Durante años, bajo el pretexto de ordenar el tránsito y sancionar infracciones, se fue consolidando un mecanismo desproporcionado que colocaba al contribuyente en una situación de indefensión. La retención de vehículos condicionada al pago inmediato de multas, sin garantías básicas de defensa, transformó una infracción administrativa en una suerte de condena anticipada. No se trataba únicamente de una cuestión técnica o procedimental, sino de una vulneración directa a derechos fundamentales.

En este contexto, la iniciativa del Dr. Ignacio Supparo adquiere una dimensión que trasciende lo individual. Su persistencia —muchas veces en soledad, como él mismo señala— permitió visibilizar un problema que afectaba silenciosamente a numerosos ciudadanos. La Suprema Corte de Justicia fue categórica al declarar inconstitucional el condicionamiento de la entrega del vehículo al pago de la multa. Más tarde, el Tribunal de lo Contencioso Administrativo dio un paso adicional al anular la sanción, dejando en evidencia la ilegitimidad de todo el procedimiento. Lo que estas resoluciones confirman es tan claro como inquietante: durante años se aplicó en Salto un sistema que prescindía de garantías elementales. La ausencia de un verdadero procedimiento administrativo, la falta de instancia de defensa y la imposición automática de sanciones a partir de un acta de espirometría configuraban un escenario incompatible con cualquier noción moderna de justicia. El ciudadano era, en los hechos, culpable antes de poder defenderse.

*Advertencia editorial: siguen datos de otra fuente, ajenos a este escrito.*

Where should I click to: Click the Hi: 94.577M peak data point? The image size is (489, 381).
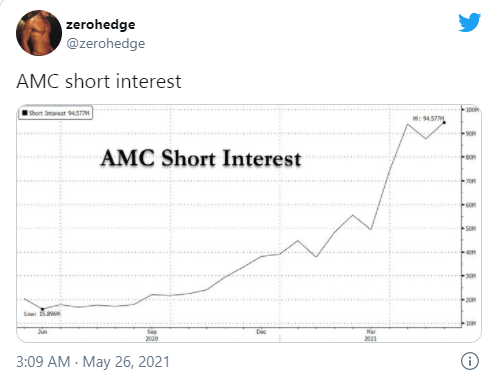pos(444,123)
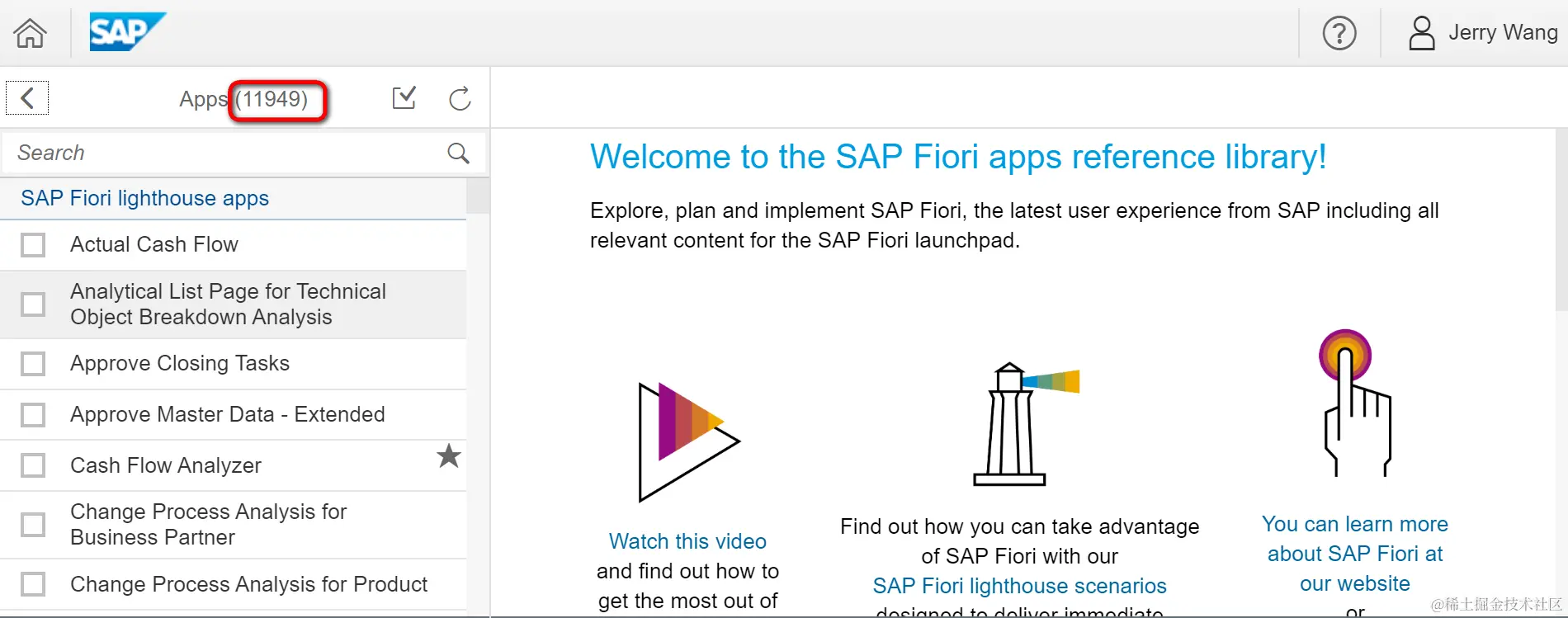Viewport: 1568px width, 618px height.
Task: Focus the Search input field
Action: click(x=227, y=153)
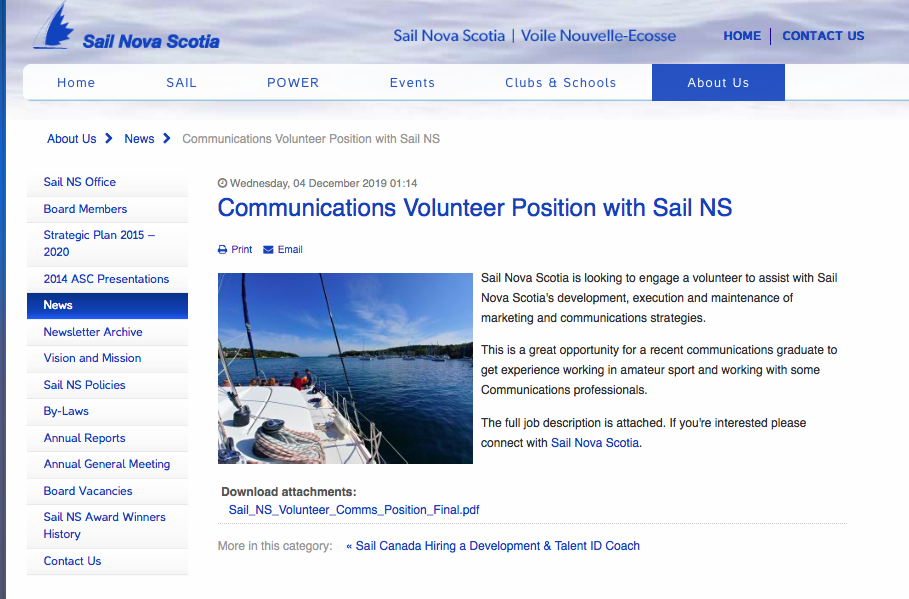View Sail NS Award Winners History
The height and width of the screenshot is (599, 909).
(104, 525)
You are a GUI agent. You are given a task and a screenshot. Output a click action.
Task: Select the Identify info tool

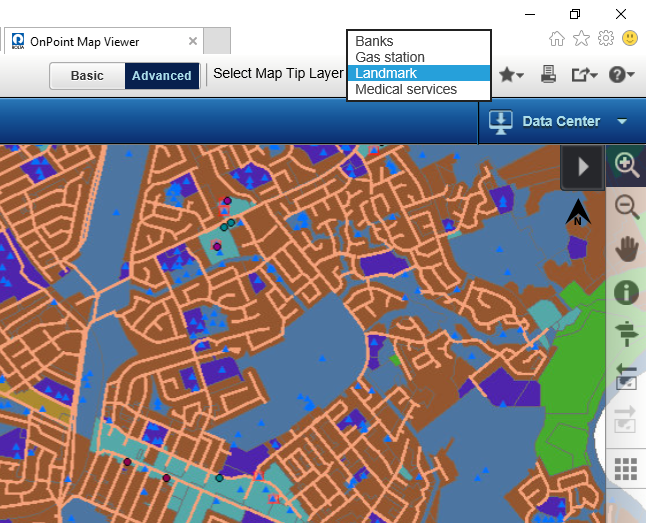tap(627, 292)
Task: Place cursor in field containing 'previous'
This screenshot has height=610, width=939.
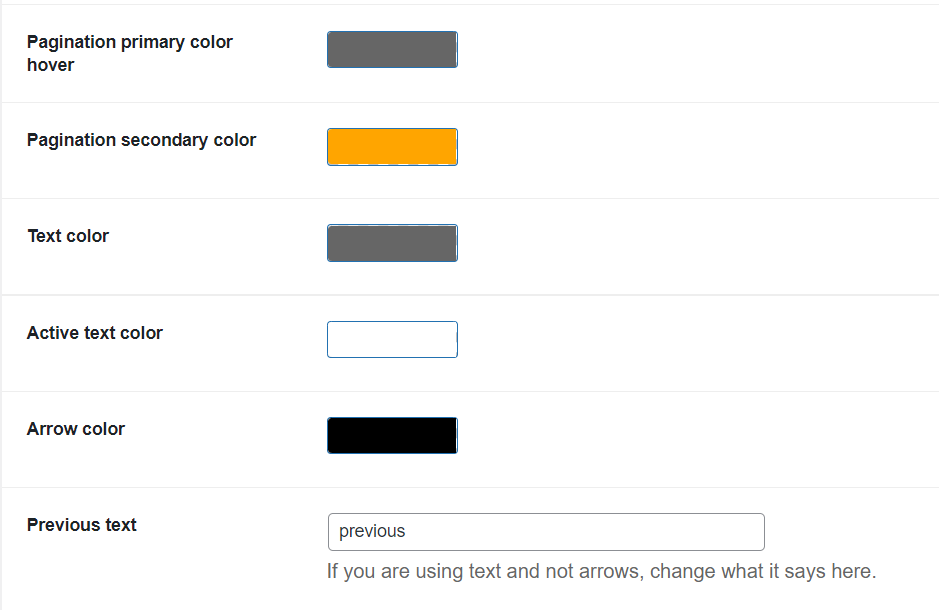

La reacción institucional, sin embargo, no se limitó al ámbito judicial. La Junta Departamental de Salto, en un gesto que también debe ser reconocido, derogó la norma que daba sustento a este esquema. Este acto legislativo no solo corrige un exceso, sino que demuestra que las instituciones pueden —y deben— revisarse a sí mismas cuando se apartan de los principios que las legitiman. Este episodio deja varias lecciones. En primer lugar, evidencia que el avance del Estado sobre los individuos, cuando no encuentra límites, puede derivar en prácticas arbitrarias incluso dentro de marcos democráticos. En segundo lugar, confirma que el sistema republicano cuenta con herramientas para corregir esos desvíos, siempre que existan ciudadanos dispuestos a utilizarlas.

Pero hay también un mensaje más profundo, dirigido tanto a quienes aplican la ley como a quienes la interpretan. La legalidad no puede reducirse a la mera ejecución mecánica de normas. Como bien plantea Supparo, el Derecho exige una mirada crítica, capaz de distinguir entre lo que es formalmente válido y lo que es sustancialmente justo. Las leyes, al fin y al cabo, son obra humana, y como tales, perfectibles. Finalmente, este caso devuelve algo fundamental: dignidad. A quienes alguna vez se sintieron tratados como delincuentes por una infracción de tránsito, les recuerda que el Estado no está por encima de las personas, sino al servicio de ellas. Y reafirma una verdad simple pero poderosa: cuando se lucha por un derecho propio, muchas veces se está defendiendo el derecho de todos.